E no entanto a manhã é bonita. Parece um país a estrear, um território neófito. Estamos todos a acontecer, os vivos. Às sete horas, foi bom circular quase nu pela casa calma. Também foi bom sair à frescura inicial de Junho. A realidade abre-se como uma larga toalha de mesa larga. As mulheres só não andam descalças porque parece mal, diz-se. A cor parece açúcar nas coisas: árvores como clarões verdes, o azul é de longe-mar, as blusas femininas cègarregam coruscações sonoras, os pés brancos estalidam virações de ribeiro, os cães públicos são muito decentes em seus casacos castanhos e é branda a violência escarlate das esplanadas e dos reclamos. Troco algumas sentenças meteorológicas com o Jorge do Santa Luzia: que está mais fresco hoje, em relação à brasa de ontem. Verdade. Levíssima onda zéfira torna benfazeja a exposição da pele. Só tenho a lamentar que um dente avariado me povoe a boca de um latejar mesquinho. Tirando isso, dou-me bem a irrelevâncias e a metafísicas.
Tal como me acontecem muito as manhãs, assim me florescem dentro certas imagens salvadas da torrente ledora. Digo: que certas intermitências imago-verbais se me impõem sem pré-aviso no fluxo cursivo da actividade mental.
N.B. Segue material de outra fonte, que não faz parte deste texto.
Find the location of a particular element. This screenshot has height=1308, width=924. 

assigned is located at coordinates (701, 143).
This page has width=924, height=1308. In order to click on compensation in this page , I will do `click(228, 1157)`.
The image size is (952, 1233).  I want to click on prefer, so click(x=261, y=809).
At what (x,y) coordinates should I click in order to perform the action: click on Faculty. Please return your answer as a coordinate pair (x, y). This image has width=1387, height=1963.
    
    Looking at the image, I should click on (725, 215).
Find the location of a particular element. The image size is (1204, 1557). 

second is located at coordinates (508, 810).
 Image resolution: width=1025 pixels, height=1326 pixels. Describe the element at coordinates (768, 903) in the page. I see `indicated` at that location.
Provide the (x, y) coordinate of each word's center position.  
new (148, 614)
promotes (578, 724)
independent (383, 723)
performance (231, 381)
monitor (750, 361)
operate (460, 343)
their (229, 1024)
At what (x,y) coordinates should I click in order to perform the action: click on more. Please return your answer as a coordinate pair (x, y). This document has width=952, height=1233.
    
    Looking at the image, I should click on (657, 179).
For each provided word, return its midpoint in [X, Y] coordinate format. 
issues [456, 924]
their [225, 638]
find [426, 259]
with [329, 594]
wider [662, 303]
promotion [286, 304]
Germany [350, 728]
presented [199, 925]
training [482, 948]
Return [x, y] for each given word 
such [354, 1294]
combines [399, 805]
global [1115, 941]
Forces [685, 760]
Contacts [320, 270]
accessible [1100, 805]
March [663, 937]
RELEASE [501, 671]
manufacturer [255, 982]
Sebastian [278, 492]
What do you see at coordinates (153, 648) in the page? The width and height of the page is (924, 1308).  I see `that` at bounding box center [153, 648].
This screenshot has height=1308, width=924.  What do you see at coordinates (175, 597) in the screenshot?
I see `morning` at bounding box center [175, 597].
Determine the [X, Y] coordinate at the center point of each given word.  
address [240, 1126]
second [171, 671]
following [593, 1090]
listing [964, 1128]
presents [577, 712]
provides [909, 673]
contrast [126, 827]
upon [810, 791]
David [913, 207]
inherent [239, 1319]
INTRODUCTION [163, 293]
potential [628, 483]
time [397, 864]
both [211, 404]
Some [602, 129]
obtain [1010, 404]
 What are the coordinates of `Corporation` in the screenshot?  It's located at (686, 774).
Trata-se de um cinema intermitente, este fenómeno – que, aliás, suponho afim de todos os leitores de todos os (mesmos e outros) livros:
um romance policial de 1968, “Tænk På Et Tal”;
um senhor dinamarquês chamado Anders Bodelsen;
um prospecto da Portugália Editora dos anos 60 do século passado (Vergílio Ferreira, José Gomes também Ferreira e Guilherme Castilho fasciculador da Correspondência de António Nobre);
a cidade de Paris à chuva cheia de citroëns e de solitários;
Lowry no México;
Osvaldo El Gordo Soriano no interior argentino;
a cegante Luz de Agosto do senhor Faulkner;
a Leiria do Padre Amaro;
a despoliciada Évora do jovem Eça em 1867;
as tintas marinhas e cerúleas de Brandão;
os orientes de Pessanha e Wenceslau;
a Holanda de Freeling, a Holanda de Ramalho, a Holanda de Espinosa e a Holanda de Vasco da Gama Fernandes;
a Barcelona de Rodoreda, a Barcelona de Montalbán e a Barcelona de Mendoza;
a Coimbra de Trindade Coelho e a Coimbra de Adelino Veiga;
Braga e Penacova conforme o transeunte Antero de Figueiredo;
o nascimento cubano de Calvino e o nascimento belga de Cortázar;
a Évora de Vergílio;
a Alhandra de Soeiro;
a América de Miguéis e a América de Sena;
a fusão regiana Portalegre - Vila do Conde,
Setúbal e Arrábida de Osório;
os milhares de lápis de Leal da Câmara;
a Viena do Bernhard;
Ingrid Undset em fuga da Noruega;
o Senhor da Serra;
a atenção gandaresa de Carlos de Oliveira;
o Largo de Manuel da Fonseca;
a solidão portuária de Cavafy;
o Maine de Crayencour dita Yourcenar ;
a diferença chamada Fernando Sabino ;
da Estrela à Covilhã com o Horácio de Ferreira de Castro
– e
essa estranha irmandade, no coração inquilino da cabeça, de Augusto Gil, Sebastião da Gama, Cesário Verde e António Nobre:
fiéis, recorrentes, coruscantes intermitências.